Dünya atmosferinde görülen ve dünya kaynaklı olan, fakat tanınamayan ışıklar ‘dünya ışıkları’ (earth lights) olarak adlandırılıyor. Bu ışıklar, genellikle ‘yıldırım topları’ (ball lightning) ve ‘deprem ışıkları’ (earthquake lights) ile ilişkili. Fakat, bu dünya ışıklarının görülebilmesi için mutlaka bir elektrik fırtınası veya depremin oluşması da şart değil. Çok eski zamanlardan beri bu tür ışıklar atmosferde ve her yerde görülmekte. Örneğin eski Hindistan ve Çin’de bu tür ışıkların görüldüğü yerlere tapınaklar yapılırmış. Japonlar ise bu tür ışıklara ‘samurayların ruhu’ demek olan ‘hito dama’ adını vermişler. Japon banknotlarında da İmporator Hirohito bir yıldırım topu içinde gösteriliyor. Batılı ülkelerde bu tür ışıklar eskiden ‘define ışıkları’ ve ‘düşman savaş uçağı’ şeklinde adlandırılırdı. Günümüzde ise bu tür ışıklara UFO denmektedir.

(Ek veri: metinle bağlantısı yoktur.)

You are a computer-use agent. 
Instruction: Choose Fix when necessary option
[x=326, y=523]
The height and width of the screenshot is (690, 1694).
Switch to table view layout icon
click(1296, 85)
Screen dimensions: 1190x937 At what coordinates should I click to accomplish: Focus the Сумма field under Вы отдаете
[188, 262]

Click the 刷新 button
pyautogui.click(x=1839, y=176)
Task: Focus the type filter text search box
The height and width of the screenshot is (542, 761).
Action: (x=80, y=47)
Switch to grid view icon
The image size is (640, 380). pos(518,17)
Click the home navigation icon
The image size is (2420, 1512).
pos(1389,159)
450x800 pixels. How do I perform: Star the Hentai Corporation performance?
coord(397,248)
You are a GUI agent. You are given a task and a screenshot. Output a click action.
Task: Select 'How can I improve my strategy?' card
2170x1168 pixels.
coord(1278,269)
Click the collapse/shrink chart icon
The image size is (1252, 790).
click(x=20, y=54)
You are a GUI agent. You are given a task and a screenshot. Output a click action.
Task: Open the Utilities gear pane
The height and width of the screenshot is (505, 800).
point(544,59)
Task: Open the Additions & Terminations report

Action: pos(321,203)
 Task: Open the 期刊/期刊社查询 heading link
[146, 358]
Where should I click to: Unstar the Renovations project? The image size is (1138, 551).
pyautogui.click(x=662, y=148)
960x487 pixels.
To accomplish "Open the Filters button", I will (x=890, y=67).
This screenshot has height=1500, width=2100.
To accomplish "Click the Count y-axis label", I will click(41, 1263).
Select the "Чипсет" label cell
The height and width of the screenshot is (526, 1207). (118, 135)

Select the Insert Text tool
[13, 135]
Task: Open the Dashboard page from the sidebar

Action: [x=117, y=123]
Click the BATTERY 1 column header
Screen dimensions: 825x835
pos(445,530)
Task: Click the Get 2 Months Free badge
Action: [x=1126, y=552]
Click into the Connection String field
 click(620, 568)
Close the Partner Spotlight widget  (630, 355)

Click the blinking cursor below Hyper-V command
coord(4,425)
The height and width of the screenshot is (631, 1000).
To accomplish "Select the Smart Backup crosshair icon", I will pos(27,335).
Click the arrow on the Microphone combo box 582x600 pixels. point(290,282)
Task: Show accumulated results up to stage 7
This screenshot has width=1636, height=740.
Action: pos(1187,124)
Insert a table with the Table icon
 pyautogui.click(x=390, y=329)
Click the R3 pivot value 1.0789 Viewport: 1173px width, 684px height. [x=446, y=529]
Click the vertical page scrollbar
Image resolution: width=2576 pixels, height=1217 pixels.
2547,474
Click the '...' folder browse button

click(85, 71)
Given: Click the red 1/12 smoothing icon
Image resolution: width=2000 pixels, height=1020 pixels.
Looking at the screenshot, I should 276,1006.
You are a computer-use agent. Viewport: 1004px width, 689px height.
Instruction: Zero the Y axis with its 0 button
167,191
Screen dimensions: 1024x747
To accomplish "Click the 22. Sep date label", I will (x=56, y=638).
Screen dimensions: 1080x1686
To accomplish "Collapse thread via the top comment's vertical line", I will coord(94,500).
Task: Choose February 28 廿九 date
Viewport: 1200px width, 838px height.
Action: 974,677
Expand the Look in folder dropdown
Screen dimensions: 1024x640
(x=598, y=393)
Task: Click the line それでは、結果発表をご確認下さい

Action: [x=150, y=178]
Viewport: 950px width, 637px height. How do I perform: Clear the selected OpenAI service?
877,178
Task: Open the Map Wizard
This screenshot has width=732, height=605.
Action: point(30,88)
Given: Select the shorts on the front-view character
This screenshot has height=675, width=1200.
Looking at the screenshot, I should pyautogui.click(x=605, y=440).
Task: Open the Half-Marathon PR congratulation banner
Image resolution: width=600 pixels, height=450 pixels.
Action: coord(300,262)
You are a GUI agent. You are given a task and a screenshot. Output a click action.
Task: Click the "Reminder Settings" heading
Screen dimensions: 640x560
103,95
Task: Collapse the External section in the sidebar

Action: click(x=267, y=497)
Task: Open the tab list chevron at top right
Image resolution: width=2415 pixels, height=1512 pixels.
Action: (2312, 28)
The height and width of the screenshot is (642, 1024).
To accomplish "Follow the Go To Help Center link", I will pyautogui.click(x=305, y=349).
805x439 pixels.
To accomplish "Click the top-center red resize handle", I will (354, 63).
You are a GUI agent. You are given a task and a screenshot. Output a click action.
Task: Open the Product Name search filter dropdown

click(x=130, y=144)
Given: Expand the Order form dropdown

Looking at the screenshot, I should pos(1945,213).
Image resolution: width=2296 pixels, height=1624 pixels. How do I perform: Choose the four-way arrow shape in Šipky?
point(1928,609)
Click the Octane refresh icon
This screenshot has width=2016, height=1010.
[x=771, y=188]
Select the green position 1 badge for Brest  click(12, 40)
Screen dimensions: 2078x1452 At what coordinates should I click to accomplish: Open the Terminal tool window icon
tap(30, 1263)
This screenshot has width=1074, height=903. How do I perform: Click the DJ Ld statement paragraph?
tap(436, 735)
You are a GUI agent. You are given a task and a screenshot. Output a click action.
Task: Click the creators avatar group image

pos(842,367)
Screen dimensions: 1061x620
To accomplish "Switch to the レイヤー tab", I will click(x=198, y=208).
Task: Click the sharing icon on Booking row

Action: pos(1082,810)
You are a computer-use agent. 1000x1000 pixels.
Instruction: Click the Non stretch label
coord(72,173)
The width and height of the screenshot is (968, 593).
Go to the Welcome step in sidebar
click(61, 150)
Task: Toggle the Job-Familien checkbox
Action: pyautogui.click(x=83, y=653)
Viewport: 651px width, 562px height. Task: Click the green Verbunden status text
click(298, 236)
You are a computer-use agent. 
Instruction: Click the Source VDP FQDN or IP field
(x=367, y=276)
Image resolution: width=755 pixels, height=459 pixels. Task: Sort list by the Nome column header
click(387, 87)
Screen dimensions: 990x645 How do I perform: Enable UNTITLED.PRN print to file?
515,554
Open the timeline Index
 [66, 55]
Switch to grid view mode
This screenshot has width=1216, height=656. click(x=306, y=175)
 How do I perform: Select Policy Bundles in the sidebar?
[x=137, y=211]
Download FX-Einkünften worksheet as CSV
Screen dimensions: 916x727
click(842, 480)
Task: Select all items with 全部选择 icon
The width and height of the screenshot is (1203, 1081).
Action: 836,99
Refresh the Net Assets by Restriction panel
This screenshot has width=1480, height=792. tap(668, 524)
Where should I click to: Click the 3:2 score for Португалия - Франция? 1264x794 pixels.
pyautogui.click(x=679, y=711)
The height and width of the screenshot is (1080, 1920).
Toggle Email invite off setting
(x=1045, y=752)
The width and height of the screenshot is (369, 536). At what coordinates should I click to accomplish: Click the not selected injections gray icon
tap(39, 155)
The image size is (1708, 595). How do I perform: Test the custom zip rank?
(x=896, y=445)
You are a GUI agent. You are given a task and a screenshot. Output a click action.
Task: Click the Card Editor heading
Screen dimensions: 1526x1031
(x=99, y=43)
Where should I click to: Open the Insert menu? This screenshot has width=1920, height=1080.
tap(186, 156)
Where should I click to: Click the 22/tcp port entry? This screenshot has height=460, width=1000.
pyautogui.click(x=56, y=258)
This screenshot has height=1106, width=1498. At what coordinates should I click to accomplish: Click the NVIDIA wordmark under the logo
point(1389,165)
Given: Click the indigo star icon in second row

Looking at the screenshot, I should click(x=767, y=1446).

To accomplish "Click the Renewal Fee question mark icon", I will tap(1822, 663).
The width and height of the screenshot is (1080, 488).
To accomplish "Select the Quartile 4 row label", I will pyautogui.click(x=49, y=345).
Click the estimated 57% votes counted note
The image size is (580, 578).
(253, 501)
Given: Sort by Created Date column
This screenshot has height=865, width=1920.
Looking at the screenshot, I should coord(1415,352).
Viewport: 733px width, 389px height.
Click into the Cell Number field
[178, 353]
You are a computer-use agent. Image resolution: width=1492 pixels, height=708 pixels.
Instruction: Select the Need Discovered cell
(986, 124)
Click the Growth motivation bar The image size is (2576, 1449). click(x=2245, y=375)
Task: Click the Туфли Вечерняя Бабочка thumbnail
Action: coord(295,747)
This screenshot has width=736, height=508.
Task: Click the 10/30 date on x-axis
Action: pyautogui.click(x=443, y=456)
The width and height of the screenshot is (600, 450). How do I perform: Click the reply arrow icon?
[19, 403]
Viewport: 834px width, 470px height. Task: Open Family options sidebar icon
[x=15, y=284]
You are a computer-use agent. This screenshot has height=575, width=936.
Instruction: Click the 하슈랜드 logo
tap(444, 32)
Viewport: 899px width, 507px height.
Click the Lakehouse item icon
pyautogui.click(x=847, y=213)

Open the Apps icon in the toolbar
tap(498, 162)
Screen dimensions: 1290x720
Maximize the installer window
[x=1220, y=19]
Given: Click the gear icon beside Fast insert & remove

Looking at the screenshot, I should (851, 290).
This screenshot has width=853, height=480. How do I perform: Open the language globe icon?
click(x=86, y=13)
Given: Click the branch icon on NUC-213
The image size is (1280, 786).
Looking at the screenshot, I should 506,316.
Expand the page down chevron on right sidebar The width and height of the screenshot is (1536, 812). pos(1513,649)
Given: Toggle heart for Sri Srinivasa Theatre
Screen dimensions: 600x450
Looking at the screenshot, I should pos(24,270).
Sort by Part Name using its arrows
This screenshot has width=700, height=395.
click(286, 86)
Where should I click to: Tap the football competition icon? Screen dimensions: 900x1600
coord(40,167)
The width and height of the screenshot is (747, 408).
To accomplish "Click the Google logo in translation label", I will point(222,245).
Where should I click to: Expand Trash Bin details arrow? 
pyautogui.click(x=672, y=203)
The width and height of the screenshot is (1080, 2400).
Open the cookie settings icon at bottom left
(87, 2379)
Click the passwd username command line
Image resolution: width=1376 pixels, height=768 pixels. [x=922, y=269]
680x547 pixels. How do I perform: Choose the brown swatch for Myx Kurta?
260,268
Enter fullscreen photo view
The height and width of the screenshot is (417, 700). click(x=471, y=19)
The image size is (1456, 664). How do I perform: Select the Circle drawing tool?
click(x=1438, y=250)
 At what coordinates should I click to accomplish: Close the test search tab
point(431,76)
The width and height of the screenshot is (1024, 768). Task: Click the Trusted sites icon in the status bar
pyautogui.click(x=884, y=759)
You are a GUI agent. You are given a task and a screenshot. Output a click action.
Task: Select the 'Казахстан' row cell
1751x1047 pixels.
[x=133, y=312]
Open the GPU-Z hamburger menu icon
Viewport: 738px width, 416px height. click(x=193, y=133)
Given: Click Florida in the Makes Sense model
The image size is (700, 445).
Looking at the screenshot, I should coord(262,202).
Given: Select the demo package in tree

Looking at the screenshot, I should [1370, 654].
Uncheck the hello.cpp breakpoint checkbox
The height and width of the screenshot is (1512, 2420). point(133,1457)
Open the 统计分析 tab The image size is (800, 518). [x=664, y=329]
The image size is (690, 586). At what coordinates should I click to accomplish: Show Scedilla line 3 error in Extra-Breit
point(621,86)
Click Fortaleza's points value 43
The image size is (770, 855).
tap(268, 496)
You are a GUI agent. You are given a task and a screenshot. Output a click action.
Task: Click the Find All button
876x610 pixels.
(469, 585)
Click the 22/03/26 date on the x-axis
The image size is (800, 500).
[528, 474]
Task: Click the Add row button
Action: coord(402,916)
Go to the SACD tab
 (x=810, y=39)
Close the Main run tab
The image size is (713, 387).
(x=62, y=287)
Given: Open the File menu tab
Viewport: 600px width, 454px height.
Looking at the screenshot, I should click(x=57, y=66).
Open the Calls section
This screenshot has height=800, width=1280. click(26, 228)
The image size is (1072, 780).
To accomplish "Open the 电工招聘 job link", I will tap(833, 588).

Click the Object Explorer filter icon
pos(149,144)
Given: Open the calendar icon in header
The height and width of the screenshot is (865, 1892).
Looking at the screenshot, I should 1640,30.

Yıldırım topları meteoroloji kitaplarındaki ‘atmosferik optik’ konuları arasına daha yeni girmiş durumda. Herhangi bir tanesi ‘yakalanamadığı’ veya ‘elde edilemediği’ için ne oldukları hakkında da henüz tam bir bilgi yok. Bazı bilim adamları yıldırım toplarını ‘manyetik bir alana kısılmış bir plazma’ olarak açıklıyorlar. Plazmalar1, elektrik ile yüklü olduğu için radar ekranlarında da kuvvetli ekolar şeklinde görülürler. Oysa yıldırım topları, sadece fırtınalı, şimşekli (elektrik fırtınalı) havalarda değil, sakin açık havalarda da gözlenebiliyor. Hareket eden bu ateş topları, çoğunlukla sessiz ve kırmızı renkte oluyorlar.
Tektonik Stres Unsuru
Dünyadaki fay hatları ve benzeri kırıklar üzerinde, tektonik sıkışma ve gerilmeden dolayı her hangi bir sallantı veya deprem olmadan da, bu tür ışık topları zaman zaman görülebiliyor. 1954’de yapılan bir araştırmanın sonuçları da dünya ışıklarının %80’inin jeolojik kırıkların olduğu bölgelerde gözlendiğini gösteriyor. Gerçekte, tektonik stres olan yerlerdeki dünya ışıklarının büyük bir kısmı, deprem olmadan görüldükleri için, yıldırım topları olarak da adlandırılıyorlar.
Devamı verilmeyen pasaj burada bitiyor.